Oui, comme vous l’avez dit, madame Bricq, il s’agit là d’un choix de société : il nous faut choisir entre avoir peur de l’avenir et croire en lui sans pour autant faire preuve de naïveté. Mesdames, messieurs les sénateurs, il s’agit de faire un choix de cohérence intellectuelle et éthique.

C’est pourquoi Mme Kosciusko-Morizet a personnellement soutenu l’inscription de la Charte de l’environnement et du principe de précaution dans la Constitution.

Alors que la plupart des socialistes se sont abstenus lors du vote de cette charte, …

Mme Nicole Bricq. J’ai fait partie de ceux qui l’ont votée. Mauvaise pioche !

M. Thierry Mariani, ministre. Certains ont fait exception, heureusement !

Alors donc que la plupart d’entre eux se sont abstenus, les socialistes proposent aujourd'hui d’adopter une loi qui est non seulement mal rédigée, mais également inutile après cette première mondiale qu’a constituée l’interdiction de la fracturation hydraulique ! (Applaudissements sur les travées de l'UMP et de l'UCR.)

M. le président. Nous en avons terminé avec cette question orale avec débat sur le devenir des permis exclusifs de recherche d’hydrocarbures conventionnels et non conventionnels après le vote de la loi n° 2011-835 du 13 juillet 2011.

18

Ordre du jour

M. le président.
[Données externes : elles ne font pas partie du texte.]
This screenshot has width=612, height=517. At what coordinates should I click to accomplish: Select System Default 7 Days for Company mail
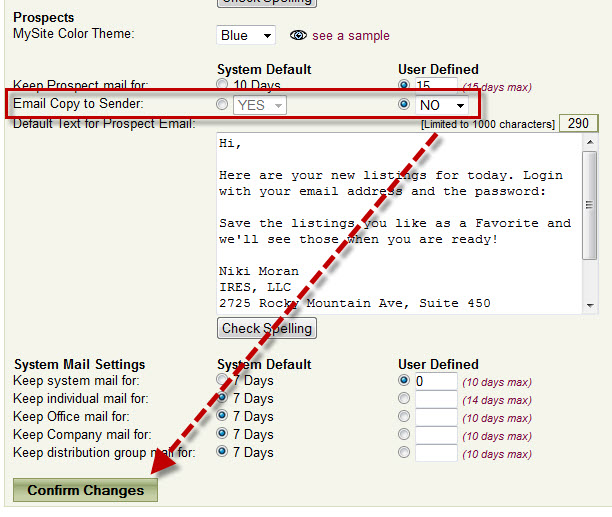point(223,434)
Voici quel sera l’ordre du jour de la prochaine séance publique, précédemment fixée à aujourd’hui, mercredi 8 février 2012 :

À quatorze heures trente :

1. Question orale avec débat n° 9 de Mme Anne-Marie Escoffier à M. le garde des sceaux, ministre de la justice et des libertés sur le droit à la protection de la vie privée.

2. Question orale avec débat n° 10 de Mme Nicole Bonnefoy à Mme la ministre de l’écologie, du développement durable, des transports et du logement sur la lutte contre la prolifération du frelon asiatique.

À dix-huit heures trente :

3. Dépôt du rapport annuel de la Cour des comptes par M. Didier Migaud, Premier président de la Cour des comptes.

À vingt et une heures trente :

4. Débat sur la biodiversité.

Personne ne demande la parole ?…

La séance est levée.

(La séance est levée le mercredi 8 février 2012, à zéro heure vingt.)